Per qualcuno un esempio di scarsa capacita’giornalistica.
Per altri un servizio da tv pubblica francamente condannabile.
Mike Tyson, ex- pluricampione dei pesi massimi, è
stato il personaggio fiore all’occhiello del Festival
sanremese. Un passato da indistruttibile del ring, un trapassato
(gli si augura) con condanne per violenze sessuali e aggressioni
e un presente sempre piu’ incerto. Insomma un esempio
di come complicarsi la vita dopo essersi affrancato grazie
alla “nobile arte” dal ghetto newyorkese. L’averlo
invitato per un’intervista esclusiva sul palco dell’Ariston
dietro un compenso che si aggirava sui 150milioni di vecchie
lire ha pero’ suscitato inevitabili polemiche. Tra
chi ne sosteneva francamente l’evitabilità,
visto gli scarsi valori morali dell’uomo Tyson, e
chi invece lo avrebbe voluto piu’ in difficoltà
sotto le domande un po troppo concilianti del presentatore
Bonolis.

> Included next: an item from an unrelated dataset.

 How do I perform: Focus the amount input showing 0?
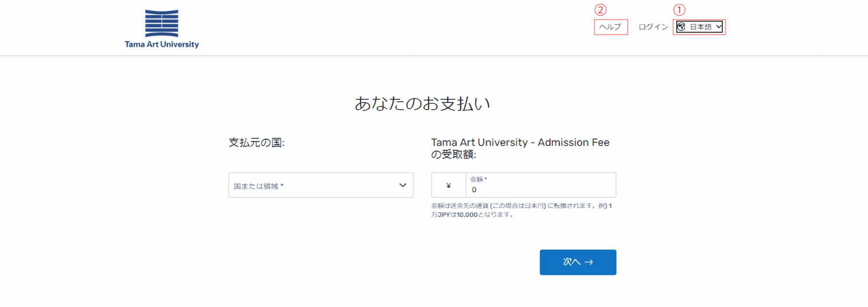pos(540,189)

Quello che pero’ a mio avviso emerge dal
vis a vis teletrasmesso dalla riviera dei fiori è
la visione di un atleta che voleva strenuamente riabilitare
l’immagine di se stesso. Facendolo pero’ con
parole un po’ troppo elaborate e con concetti filosofici
francamente eccessivi per un ex- ragazzino sfuggito alla
morsa della delinquenza. Tyson ha duettato con il nostro
attuale numero uno del tubo catodico quanto a entertainment,
mostrando anche e soprattutto il lato debole del suo personaggio.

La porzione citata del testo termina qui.